[WORK INSTRUCTIONS]
When a line in the material contains the word "Task", copy it.

[DATASET RECORDS]
BEGIN
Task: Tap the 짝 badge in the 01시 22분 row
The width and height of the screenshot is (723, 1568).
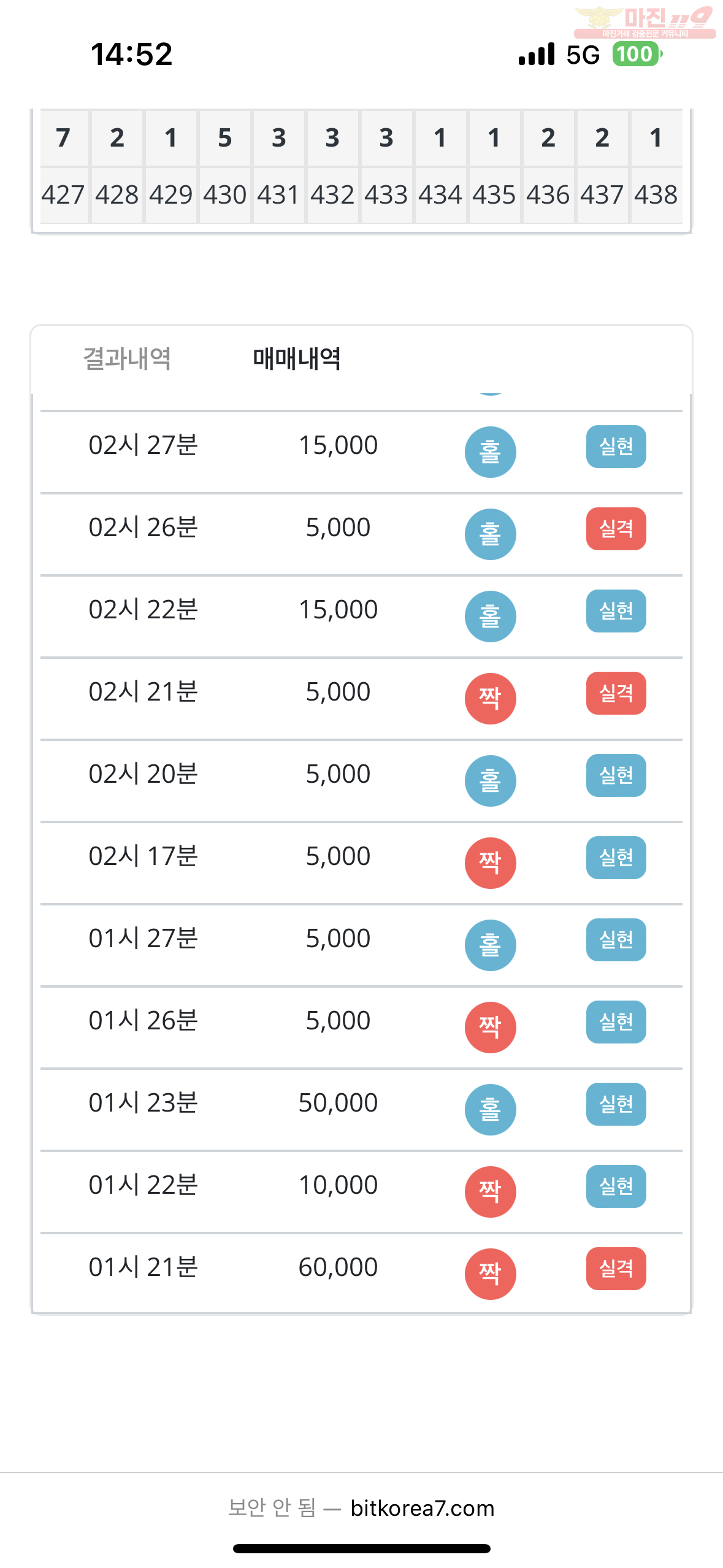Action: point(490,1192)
END
BEGIN
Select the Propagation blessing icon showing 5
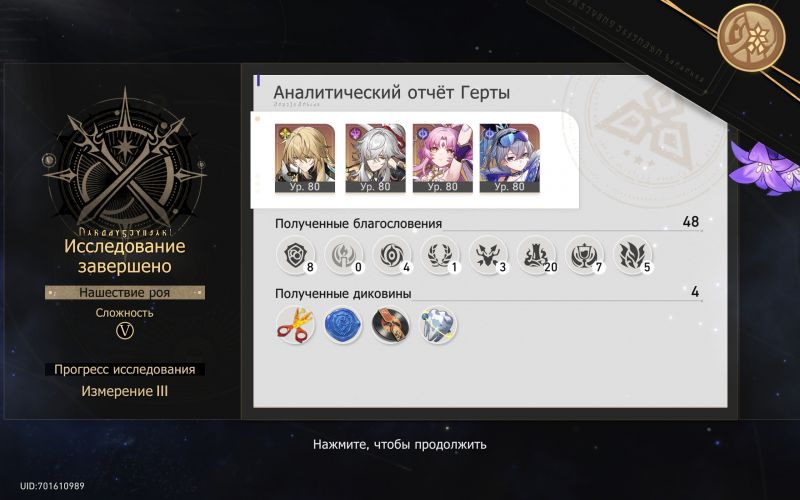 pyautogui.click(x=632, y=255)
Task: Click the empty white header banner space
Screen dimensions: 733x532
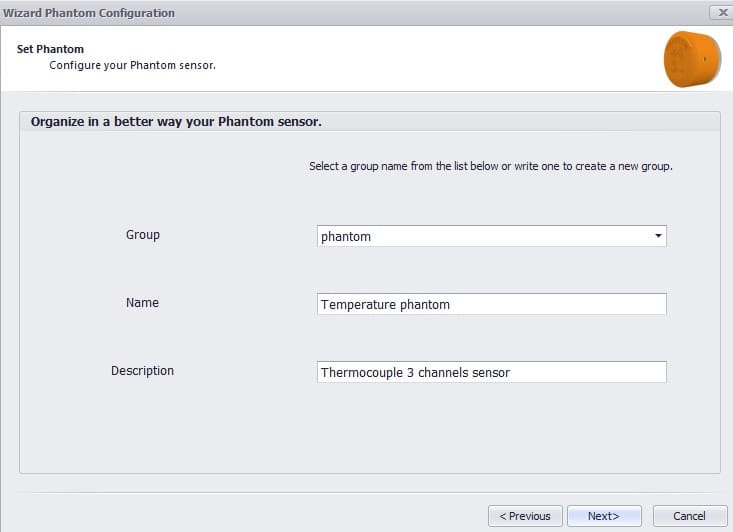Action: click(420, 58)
END
[FINAL ANSWER]
Task: Tap the 짝 badge in the 01시 22분 row
Task: Click the empty white header banner space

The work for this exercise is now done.